Your goal: Gather every line below that contains the string "width". Case counts.

Material supplied:
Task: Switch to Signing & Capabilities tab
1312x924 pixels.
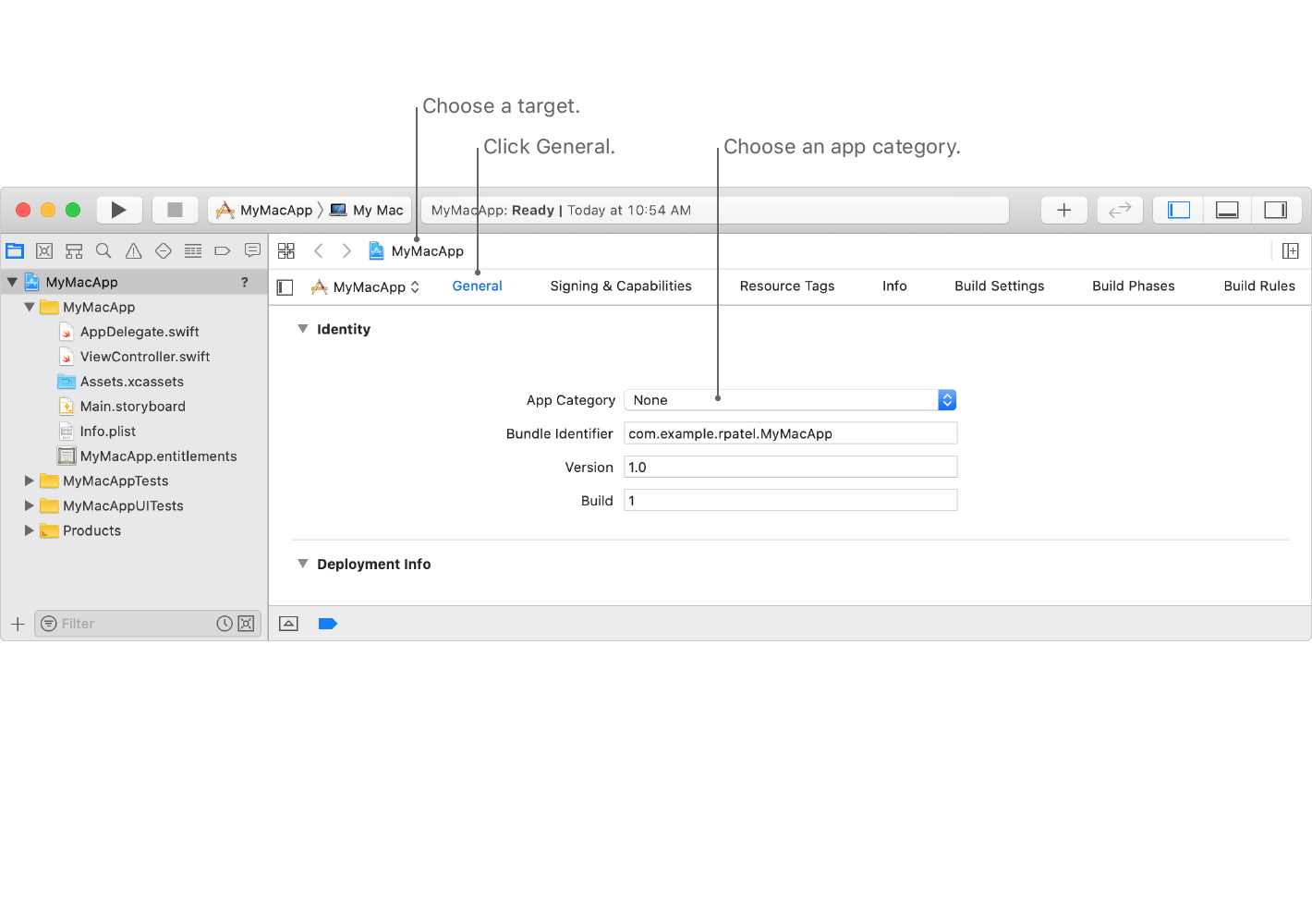Action: (x=620, y=286)
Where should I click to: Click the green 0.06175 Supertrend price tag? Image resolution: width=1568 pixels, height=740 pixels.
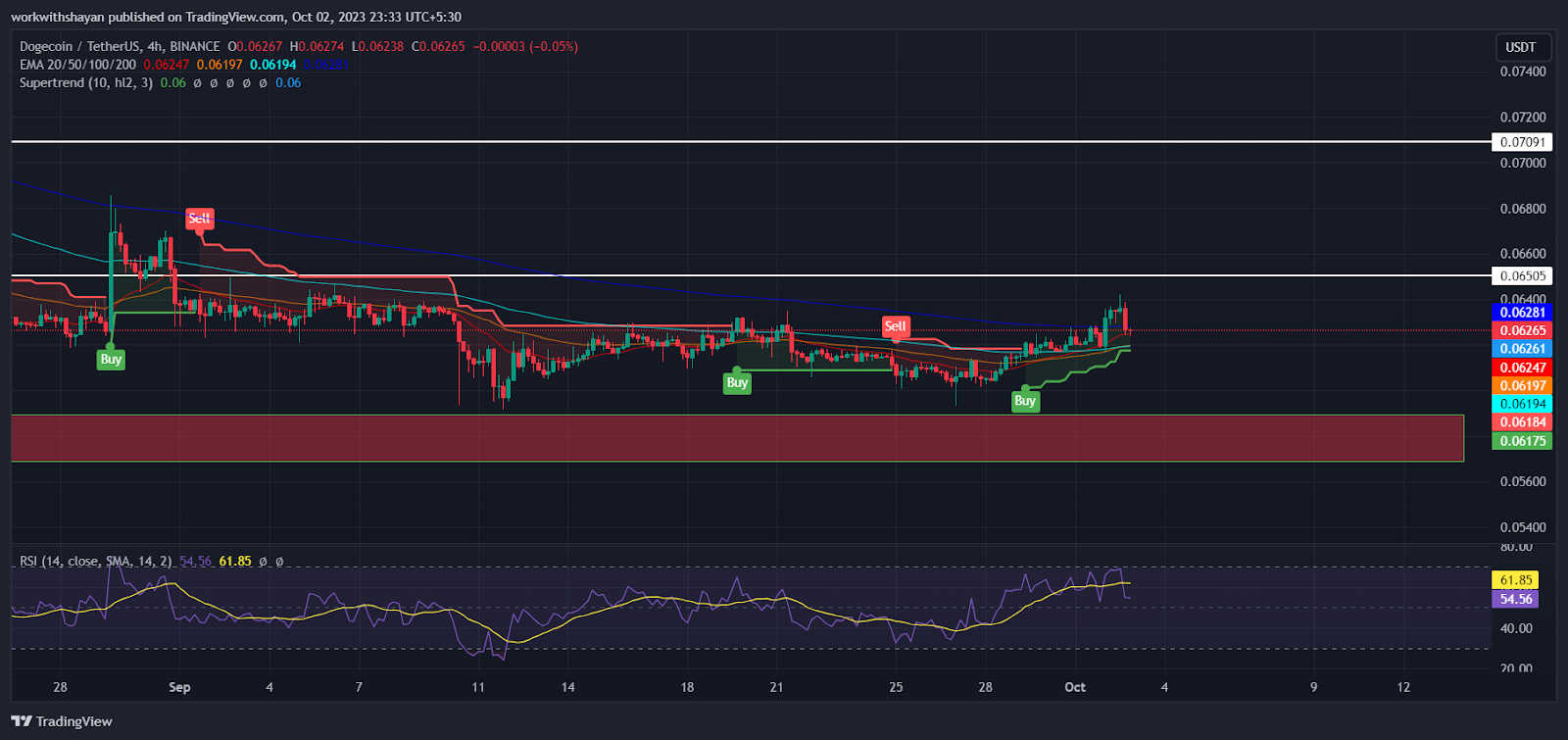coord(1522,441)
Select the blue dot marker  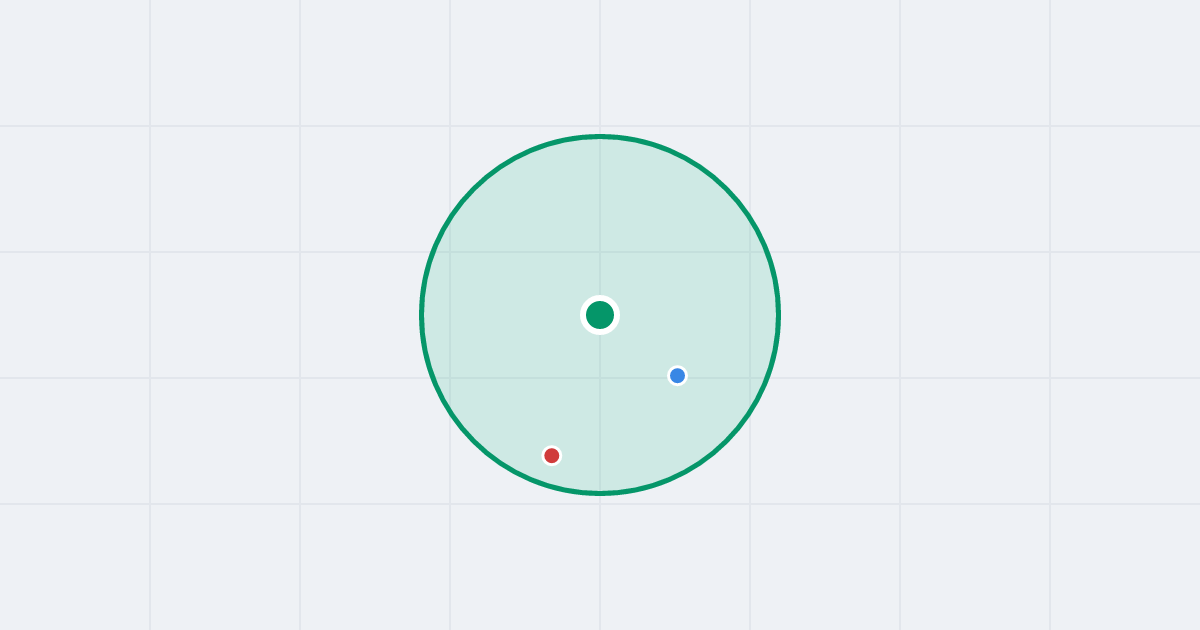point(677,376)
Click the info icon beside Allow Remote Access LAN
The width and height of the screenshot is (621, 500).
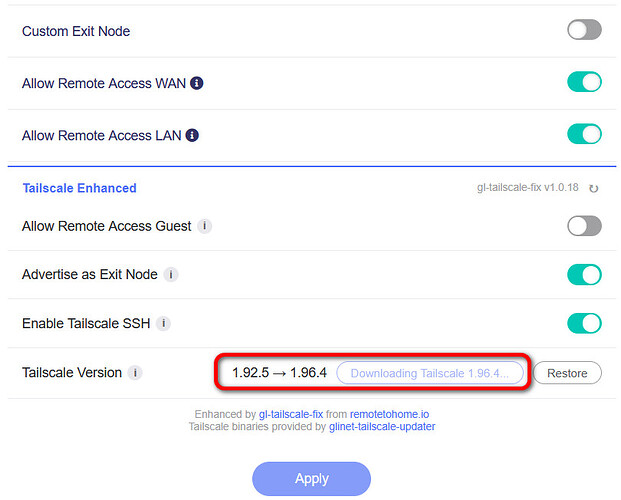tap(192, 134)
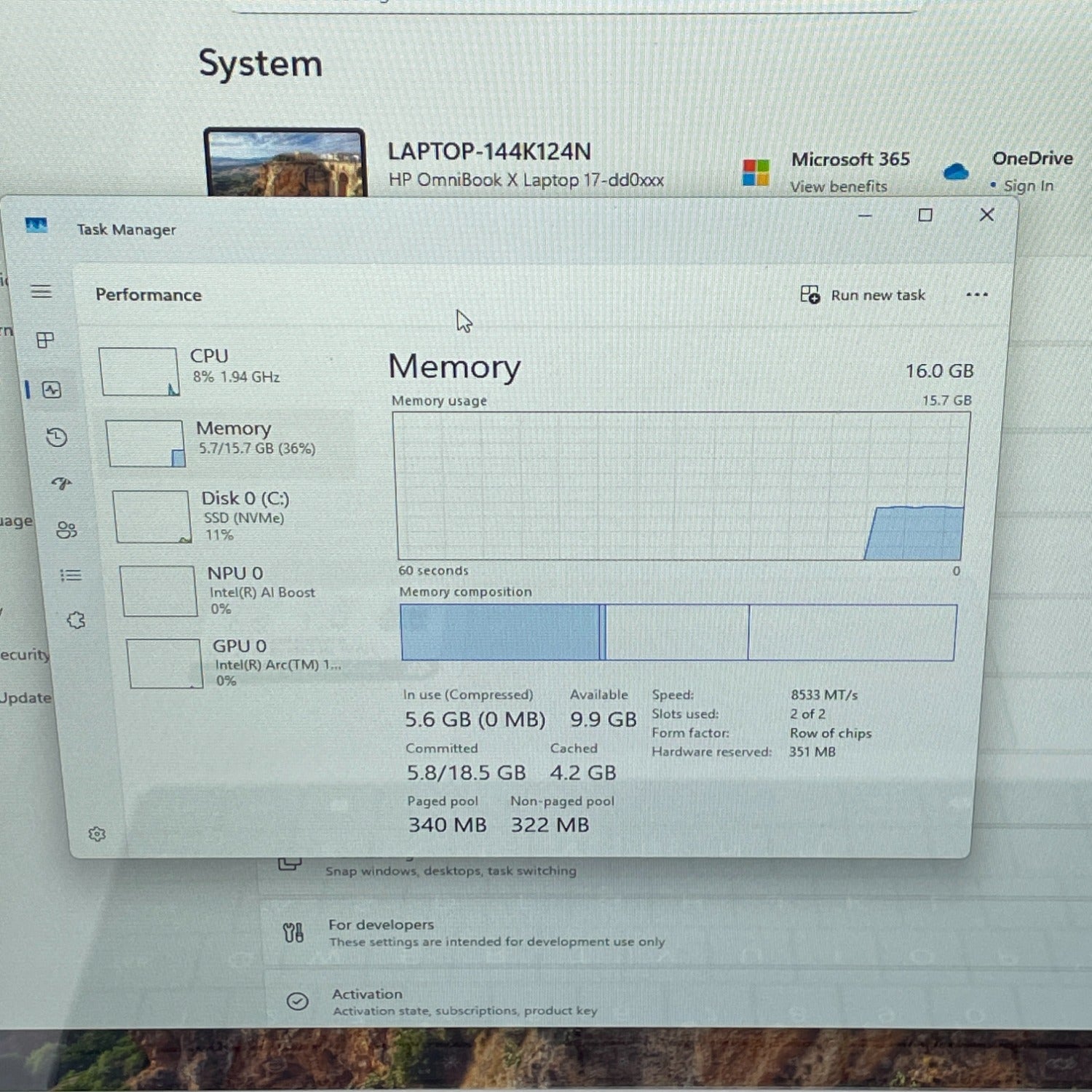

Solution to this problem:
Where should I click to: Click the green 0.06175 Supertrend price tag? Image resolution: width=1568 pixels, height=740 pixels.
The width and height of the screenshot is (621, 500).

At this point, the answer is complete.